** start Task material **

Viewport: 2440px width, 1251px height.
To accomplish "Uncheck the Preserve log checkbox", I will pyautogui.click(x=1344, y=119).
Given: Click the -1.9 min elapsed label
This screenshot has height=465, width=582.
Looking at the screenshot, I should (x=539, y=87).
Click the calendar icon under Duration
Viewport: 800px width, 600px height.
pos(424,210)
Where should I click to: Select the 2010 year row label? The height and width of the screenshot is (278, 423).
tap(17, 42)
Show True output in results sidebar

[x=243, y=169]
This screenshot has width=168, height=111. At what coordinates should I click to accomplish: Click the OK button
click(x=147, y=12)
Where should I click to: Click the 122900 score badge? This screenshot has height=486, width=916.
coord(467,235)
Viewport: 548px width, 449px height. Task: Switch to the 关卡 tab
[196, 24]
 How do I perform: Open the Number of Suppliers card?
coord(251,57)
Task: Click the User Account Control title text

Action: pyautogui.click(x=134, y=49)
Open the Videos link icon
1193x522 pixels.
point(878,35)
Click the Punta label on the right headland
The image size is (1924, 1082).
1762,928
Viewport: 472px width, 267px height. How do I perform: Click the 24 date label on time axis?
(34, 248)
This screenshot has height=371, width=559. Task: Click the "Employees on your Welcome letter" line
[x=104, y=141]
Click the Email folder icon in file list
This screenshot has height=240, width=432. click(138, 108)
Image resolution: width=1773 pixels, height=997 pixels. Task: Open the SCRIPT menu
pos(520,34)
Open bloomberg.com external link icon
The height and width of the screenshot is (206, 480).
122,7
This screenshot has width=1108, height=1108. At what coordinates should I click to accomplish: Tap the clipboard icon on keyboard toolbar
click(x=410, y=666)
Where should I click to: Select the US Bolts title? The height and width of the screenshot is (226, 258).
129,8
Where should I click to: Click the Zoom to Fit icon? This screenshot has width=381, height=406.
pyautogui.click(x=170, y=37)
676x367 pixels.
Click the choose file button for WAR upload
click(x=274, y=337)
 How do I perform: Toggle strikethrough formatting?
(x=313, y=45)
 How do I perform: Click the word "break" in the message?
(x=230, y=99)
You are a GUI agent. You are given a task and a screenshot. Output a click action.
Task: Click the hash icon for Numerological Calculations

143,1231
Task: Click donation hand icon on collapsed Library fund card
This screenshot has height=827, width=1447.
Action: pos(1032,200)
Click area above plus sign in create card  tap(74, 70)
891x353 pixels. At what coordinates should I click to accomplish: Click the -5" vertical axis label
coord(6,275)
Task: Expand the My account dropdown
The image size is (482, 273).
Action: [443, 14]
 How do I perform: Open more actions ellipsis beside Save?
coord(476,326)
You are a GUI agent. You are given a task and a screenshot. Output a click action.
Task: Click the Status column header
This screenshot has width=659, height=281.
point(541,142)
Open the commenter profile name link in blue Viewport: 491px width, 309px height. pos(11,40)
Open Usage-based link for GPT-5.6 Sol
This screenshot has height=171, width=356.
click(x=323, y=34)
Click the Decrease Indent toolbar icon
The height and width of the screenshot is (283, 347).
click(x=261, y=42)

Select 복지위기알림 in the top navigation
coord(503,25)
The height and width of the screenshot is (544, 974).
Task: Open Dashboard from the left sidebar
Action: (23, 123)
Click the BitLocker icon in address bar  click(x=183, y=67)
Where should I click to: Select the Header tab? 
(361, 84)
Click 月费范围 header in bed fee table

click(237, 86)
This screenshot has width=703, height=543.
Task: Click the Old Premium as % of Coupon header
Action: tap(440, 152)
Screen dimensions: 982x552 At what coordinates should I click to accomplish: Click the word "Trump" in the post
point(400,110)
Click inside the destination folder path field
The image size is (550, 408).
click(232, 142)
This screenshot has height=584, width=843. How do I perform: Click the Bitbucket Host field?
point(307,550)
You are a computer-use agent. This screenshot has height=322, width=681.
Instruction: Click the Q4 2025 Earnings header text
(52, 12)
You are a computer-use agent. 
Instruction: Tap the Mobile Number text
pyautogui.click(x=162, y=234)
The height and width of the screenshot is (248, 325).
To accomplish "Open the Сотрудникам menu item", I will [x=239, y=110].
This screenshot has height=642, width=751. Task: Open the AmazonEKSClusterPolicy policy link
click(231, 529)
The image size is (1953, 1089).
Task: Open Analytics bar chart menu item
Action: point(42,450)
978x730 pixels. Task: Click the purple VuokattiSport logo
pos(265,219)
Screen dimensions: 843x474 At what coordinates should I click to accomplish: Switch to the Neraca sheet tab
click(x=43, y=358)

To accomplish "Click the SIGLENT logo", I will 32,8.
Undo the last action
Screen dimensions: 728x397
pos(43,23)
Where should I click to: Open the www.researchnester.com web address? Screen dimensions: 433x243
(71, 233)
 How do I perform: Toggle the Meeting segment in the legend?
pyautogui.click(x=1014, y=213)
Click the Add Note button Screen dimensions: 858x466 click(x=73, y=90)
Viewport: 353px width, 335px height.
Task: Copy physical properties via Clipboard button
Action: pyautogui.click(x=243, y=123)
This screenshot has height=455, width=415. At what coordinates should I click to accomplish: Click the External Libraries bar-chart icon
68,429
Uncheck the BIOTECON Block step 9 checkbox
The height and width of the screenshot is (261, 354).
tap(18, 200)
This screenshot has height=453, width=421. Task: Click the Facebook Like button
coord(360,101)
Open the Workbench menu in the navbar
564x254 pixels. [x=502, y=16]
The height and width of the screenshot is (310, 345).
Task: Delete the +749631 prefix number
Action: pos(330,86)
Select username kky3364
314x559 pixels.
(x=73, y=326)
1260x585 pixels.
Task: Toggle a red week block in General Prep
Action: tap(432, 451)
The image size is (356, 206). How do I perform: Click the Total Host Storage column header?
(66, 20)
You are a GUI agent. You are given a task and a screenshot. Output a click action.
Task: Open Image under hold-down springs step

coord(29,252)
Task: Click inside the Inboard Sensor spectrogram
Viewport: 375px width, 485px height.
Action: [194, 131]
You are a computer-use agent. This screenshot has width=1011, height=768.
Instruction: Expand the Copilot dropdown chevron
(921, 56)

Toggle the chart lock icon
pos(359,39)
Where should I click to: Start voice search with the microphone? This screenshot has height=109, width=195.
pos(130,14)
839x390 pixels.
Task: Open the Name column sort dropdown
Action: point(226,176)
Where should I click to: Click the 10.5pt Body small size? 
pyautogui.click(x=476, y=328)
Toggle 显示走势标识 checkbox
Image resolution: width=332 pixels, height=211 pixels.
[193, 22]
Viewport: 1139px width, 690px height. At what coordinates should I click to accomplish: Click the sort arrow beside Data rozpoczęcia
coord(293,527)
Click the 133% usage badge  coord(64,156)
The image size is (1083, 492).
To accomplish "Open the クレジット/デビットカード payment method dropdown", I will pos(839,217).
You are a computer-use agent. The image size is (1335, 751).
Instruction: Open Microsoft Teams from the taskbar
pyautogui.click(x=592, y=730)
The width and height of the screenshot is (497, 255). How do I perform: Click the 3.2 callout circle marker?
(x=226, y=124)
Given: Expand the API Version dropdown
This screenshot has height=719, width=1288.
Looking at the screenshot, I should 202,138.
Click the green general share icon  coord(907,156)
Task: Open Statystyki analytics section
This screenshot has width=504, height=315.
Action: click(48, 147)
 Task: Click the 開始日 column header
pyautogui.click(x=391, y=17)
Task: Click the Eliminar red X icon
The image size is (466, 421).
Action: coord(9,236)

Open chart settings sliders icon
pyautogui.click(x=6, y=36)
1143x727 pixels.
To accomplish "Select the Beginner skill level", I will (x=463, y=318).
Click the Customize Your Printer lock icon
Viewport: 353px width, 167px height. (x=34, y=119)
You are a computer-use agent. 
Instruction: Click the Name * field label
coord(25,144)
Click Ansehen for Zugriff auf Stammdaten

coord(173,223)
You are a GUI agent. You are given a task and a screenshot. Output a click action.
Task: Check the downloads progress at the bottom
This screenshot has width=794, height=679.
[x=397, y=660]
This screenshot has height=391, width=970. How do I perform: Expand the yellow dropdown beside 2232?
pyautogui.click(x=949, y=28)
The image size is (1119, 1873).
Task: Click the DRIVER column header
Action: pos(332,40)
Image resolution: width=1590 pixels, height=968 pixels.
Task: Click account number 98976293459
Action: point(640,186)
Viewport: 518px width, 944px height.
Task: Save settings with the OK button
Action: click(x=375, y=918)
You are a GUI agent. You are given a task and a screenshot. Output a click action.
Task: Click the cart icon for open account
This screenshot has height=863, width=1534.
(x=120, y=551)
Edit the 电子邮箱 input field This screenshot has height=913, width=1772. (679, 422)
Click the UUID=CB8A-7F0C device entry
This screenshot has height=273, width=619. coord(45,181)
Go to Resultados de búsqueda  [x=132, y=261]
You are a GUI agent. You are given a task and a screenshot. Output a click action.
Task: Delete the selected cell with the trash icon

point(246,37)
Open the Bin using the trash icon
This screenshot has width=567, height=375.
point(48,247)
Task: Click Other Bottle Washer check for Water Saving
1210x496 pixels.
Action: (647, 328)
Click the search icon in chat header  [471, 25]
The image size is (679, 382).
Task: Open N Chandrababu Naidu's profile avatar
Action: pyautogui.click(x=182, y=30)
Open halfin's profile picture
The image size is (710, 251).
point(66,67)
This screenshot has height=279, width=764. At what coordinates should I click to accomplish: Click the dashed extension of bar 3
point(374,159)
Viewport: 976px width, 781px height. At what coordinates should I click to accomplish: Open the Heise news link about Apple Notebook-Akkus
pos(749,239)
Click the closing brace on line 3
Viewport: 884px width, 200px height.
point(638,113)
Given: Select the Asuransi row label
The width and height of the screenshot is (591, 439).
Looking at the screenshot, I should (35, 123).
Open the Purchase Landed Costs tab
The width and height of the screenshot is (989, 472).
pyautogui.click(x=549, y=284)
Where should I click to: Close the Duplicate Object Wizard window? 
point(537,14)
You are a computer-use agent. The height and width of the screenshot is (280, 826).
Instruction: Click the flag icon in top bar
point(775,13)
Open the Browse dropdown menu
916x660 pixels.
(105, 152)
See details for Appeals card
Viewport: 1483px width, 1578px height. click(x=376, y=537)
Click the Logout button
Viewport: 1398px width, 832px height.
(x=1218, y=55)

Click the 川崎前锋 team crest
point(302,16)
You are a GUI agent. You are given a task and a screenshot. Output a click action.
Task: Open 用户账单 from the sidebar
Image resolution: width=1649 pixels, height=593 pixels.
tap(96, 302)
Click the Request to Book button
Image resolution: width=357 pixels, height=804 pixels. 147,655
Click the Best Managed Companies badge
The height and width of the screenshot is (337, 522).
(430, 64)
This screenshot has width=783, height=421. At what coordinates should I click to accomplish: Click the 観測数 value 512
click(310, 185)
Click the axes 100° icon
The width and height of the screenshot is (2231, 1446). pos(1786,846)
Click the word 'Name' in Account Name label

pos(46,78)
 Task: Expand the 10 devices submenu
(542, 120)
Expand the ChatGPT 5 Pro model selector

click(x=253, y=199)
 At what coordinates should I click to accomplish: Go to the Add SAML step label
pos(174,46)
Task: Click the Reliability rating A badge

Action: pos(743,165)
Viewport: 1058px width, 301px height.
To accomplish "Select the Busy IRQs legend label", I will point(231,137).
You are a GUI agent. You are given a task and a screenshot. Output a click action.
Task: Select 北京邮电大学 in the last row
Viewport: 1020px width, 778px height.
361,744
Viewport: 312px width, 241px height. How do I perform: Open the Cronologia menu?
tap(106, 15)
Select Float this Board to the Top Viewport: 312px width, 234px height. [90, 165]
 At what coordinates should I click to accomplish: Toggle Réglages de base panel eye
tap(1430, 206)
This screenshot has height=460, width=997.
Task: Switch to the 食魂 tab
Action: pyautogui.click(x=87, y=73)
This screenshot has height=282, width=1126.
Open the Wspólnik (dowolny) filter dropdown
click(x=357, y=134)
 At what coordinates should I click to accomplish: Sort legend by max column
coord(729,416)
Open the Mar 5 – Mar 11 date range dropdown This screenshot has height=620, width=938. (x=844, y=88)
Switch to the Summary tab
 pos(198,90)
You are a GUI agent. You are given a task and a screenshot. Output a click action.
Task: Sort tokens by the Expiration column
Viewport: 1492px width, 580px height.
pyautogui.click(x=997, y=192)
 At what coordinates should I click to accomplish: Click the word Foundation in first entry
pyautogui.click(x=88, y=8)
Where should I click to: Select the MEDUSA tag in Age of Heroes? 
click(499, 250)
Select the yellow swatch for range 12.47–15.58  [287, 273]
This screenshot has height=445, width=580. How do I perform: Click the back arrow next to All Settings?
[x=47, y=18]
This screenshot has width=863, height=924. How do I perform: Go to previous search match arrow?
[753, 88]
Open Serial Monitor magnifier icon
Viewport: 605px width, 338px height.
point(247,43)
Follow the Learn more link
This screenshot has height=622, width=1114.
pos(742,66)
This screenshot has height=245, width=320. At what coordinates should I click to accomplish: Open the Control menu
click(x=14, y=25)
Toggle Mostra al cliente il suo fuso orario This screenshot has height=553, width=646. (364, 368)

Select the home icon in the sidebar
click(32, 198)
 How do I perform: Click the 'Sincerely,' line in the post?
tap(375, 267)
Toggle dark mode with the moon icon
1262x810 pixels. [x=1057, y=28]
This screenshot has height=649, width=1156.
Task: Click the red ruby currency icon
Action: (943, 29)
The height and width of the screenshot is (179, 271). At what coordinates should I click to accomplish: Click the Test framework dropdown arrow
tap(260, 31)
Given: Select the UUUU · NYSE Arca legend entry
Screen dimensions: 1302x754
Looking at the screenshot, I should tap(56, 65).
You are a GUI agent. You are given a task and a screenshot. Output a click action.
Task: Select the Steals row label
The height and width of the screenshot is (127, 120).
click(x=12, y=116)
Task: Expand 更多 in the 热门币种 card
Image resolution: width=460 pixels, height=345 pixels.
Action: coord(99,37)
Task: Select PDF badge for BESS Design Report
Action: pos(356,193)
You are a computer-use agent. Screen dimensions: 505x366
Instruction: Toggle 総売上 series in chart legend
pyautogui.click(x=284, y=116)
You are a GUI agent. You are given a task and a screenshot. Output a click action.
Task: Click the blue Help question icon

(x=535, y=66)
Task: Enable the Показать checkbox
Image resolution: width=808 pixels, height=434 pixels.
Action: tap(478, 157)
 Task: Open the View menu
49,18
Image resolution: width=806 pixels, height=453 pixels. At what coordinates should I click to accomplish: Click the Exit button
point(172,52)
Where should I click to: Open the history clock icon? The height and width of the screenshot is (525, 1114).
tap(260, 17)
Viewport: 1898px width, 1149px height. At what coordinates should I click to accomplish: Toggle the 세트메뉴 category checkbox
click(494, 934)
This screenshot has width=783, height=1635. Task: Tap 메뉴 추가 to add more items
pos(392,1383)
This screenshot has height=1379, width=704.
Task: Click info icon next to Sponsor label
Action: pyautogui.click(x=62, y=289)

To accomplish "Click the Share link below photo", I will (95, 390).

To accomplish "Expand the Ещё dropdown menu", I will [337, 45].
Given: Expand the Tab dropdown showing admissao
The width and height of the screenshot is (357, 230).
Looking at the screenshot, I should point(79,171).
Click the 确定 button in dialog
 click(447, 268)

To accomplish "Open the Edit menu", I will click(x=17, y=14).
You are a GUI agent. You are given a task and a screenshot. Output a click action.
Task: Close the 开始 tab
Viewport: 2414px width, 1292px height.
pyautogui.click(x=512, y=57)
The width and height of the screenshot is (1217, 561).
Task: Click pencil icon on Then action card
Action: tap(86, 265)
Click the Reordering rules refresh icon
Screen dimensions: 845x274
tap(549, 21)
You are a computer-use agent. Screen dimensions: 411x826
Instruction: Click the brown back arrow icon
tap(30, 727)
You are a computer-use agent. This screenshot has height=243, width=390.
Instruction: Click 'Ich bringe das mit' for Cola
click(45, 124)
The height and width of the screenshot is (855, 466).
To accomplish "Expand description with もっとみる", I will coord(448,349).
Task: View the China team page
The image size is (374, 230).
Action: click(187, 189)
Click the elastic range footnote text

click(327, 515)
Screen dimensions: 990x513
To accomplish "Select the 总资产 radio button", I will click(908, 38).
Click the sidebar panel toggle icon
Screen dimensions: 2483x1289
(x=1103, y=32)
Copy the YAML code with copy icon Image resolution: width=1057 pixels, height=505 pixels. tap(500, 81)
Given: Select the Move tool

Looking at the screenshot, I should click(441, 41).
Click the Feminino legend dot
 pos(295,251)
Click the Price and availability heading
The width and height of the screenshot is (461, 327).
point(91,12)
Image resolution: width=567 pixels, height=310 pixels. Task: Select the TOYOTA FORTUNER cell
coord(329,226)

** end Task material **

> [Exercise details]:
Please copy out the lines above verbatim, covering the stretch from the line that contains "in first entry" through the line that contains "Select the yellow", both included.

> [Answer]:
 At what coordinates should I click to accomplish: Click the word Foundation in first entry
pyautogui.click(x=88, y=8)
Where should I click to: Select the MEDUSA tag in Age of Heroes? 
click(499, 250)
Select the yellow swatch for range 12.47–15.58  [287, 273]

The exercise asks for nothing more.